** Start of DATA TO PROCESS **
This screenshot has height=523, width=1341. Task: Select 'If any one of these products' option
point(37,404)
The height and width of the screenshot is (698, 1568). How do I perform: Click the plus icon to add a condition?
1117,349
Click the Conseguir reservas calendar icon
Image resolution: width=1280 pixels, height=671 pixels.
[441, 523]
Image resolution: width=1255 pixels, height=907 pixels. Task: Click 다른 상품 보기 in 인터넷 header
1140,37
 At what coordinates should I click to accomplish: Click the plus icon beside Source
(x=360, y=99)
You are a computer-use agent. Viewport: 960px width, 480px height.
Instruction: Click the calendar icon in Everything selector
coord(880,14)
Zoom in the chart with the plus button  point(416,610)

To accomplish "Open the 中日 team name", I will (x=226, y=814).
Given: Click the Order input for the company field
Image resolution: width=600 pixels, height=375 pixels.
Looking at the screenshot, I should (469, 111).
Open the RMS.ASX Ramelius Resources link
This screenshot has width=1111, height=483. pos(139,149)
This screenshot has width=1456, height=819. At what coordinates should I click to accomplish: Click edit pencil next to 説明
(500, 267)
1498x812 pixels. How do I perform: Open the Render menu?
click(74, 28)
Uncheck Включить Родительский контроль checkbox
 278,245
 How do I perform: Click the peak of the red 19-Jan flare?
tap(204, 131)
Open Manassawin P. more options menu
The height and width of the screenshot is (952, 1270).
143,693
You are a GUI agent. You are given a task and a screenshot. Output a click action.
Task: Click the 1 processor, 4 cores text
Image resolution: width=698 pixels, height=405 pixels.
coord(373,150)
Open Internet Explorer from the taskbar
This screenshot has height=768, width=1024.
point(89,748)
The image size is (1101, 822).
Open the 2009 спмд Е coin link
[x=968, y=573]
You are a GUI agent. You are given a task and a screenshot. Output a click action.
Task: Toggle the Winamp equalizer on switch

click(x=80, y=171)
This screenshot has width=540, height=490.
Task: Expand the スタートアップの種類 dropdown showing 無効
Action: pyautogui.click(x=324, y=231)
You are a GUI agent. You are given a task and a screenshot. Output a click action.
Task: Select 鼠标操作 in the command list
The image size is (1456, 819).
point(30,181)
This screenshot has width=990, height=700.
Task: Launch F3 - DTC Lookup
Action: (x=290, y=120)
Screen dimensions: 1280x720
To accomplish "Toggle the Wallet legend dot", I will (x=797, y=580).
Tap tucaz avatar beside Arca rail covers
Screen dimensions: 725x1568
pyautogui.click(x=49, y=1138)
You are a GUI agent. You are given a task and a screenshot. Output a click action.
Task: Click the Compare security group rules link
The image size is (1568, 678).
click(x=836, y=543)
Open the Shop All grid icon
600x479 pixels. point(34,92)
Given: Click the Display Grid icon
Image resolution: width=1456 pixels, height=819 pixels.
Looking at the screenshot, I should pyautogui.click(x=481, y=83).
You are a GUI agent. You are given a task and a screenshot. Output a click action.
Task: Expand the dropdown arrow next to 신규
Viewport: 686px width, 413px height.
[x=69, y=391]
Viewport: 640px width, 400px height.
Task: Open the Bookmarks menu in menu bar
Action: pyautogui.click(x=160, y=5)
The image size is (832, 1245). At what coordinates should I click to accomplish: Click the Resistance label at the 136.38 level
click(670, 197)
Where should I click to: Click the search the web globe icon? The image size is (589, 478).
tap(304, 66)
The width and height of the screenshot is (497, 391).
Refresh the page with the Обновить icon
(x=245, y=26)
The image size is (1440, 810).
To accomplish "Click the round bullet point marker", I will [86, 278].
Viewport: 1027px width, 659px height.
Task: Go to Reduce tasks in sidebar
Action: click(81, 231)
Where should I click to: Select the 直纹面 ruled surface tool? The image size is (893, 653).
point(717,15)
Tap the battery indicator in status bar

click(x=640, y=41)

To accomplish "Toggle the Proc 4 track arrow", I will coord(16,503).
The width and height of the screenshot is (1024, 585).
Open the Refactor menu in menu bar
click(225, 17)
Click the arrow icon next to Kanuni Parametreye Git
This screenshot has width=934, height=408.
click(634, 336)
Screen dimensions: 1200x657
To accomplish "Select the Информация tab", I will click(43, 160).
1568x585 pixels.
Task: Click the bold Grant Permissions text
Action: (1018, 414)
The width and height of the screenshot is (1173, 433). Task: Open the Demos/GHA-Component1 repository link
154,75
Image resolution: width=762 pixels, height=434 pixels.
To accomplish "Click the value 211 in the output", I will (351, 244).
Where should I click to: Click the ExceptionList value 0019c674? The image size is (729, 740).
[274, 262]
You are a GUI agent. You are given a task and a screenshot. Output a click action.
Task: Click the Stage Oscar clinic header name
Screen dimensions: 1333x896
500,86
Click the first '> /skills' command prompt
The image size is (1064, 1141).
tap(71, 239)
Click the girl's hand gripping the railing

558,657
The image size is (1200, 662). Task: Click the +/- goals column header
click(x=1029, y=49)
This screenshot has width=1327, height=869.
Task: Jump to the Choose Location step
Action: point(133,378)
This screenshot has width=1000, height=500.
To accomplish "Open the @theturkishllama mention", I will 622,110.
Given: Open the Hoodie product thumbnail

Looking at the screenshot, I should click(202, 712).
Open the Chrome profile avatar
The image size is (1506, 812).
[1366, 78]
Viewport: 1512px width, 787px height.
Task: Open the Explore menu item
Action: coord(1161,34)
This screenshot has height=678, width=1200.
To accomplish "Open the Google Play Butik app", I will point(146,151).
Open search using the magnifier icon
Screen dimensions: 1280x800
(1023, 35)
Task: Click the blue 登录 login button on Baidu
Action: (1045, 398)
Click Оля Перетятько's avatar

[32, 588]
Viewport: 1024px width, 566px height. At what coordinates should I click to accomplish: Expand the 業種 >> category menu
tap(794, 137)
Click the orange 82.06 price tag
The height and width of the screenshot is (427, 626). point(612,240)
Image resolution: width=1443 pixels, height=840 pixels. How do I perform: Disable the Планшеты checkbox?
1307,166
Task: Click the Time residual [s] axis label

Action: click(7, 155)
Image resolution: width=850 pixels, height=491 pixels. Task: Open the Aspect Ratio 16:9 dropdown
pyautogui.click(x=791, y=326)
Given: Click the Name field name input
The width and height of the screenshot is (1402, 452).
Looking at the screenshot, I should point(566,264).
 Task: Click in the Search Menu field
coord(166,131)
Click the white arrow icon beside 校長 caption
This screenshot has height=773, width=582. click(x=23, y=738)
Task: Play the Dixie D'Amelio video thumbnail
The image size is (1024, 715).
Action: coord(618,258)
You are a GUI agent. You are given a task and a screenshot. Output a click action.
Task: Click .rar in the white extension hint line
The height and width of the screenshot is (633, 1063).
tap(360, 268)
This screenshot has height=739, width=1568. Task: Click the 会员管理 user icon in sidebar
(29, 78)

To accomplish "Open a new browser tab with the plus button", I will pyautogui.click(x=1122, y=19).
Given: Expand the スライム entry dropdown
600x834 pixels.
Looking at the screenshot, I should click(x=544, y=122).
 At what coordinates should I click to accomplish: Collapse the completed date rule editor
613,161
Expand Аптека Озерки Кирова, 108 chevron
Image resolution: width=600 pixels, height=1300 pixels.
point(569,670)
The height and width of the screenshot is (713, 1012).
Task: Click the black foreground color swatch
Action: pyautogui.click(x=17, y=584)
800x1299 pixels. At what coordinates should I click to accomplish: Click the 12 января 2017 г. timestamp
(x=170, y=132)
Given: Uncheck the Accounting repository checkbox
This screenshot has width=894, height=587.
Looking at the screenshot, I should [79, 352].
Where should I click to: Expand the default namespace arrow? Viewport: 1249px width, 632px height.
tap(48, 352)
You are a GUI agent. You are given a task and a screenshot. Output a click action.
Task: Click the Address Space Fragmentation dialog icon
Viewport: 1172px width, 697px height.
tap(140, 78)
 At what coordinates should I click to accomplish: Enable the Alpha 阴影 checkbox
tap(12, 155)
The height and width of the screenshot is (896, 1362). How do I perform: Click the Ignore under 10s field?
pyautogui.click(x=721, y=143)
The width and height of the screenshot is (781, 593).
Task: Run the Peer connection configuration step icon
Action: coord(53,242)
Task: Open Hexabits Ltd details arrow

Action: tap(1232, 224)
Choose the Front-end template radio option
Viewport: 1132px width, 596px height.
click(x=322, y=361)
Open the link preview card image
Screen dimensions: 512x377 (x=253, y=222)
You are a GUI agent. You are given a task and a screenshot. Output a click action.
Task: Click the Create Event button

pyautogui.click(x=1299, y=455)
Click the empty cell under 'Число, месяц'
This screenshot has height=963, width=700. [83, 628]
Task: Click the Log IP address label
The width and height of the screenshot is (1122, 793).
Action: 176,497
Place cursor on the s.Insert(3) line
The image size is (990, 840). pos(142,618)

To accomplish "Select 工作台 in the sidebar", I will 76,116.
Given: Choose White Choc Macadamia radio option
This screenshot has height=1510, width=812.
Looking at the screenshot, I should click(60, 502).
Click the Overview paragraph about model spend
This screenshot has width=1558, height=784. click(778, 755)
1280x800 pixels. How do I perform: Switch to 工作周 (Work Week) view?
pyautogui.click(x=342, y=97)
** End of DATA TO PROCESS **
**EXERCISE AIM**:
Reproduce the stretch of the records from the very start through the line containing "Action: pyautogui.click(x=324, y=231)", character for character.

**EXERCISE RESULT**:
This screenshot has height=523, width=1341. Task: Select 'If any one of these products' option
point(37,404)
The height and width of the screenshot is (698, 1568). How do I perform: Click the plus icon to add a condition?
1117,349
Click the Conseguir reservas calendar icon
Image resolution: width=1280 pixels, height=671 pixels.
[441, 523]
Image resolution: width=1255 pixels, height=907 pixels. Task: Click 다른 상품 보기 in 인터넷 header
1140,37
 At what coordinates should I click to accomplish: Click the plus icon beside Source
(x=360, y=99)
You are a computer-use agent. Viewport: 960px width, 480px height.
Instruction: Click the calendar icon in Everything selector
coord(880,14)
Zoom in the chart with the plus button  point(416,610)

To accomplish "Open the 中日 team name", I will (x=226, y=814).
Given: Click the Order input for the company field
Image resolution: width=600 pixels, height=375 pixels.
Looking at the screenshot, I should (469, 111).
Open the RMS.ASX Ramelius Resources link
This screenshot has width=1111, height=483. pos(139,149)
This screenshot has width=1456, height=819. At what coordinates should I click to accomplish: Click edit pencil next to 説明
(500, 267)
1498x812 pixels. How do I perform: Open the Render menu?
click(74, 28)
Uncheck Включить Родительский контроль checkbox
 278,245
 How do I perform: Click the peak of the red 19-Jan flare?
tap(204, 131)
Open Manassawin P. more options menu
The height and width of the screenshot is (952, 1270).
143,693
You are a GUI agent. You are given a task and a screenshot. Output a click action.
Task: Click the 1 processor, 4 cores text
Image resolution: width=698 pixels, height=405 pixels.
coord(373,150)
Open Internet Explorer from the taskbar
This screenshot has height=768, width=1024.
point(89,748)
The image size is (1101, 822).
Open the 2009 спмд Е coin link
[x=968, y=573]
You are a GUI agent. You are given a task and a screenshot. Output a click action.
Task: Toggle the Winamp equalizer on switch

click(x=80, y=171)
This screenshot has width=540, height=490.
Task: Expand the スタートアップの種類 dropdown showing 無効
Action: pyautogui.click(x=324, y=231)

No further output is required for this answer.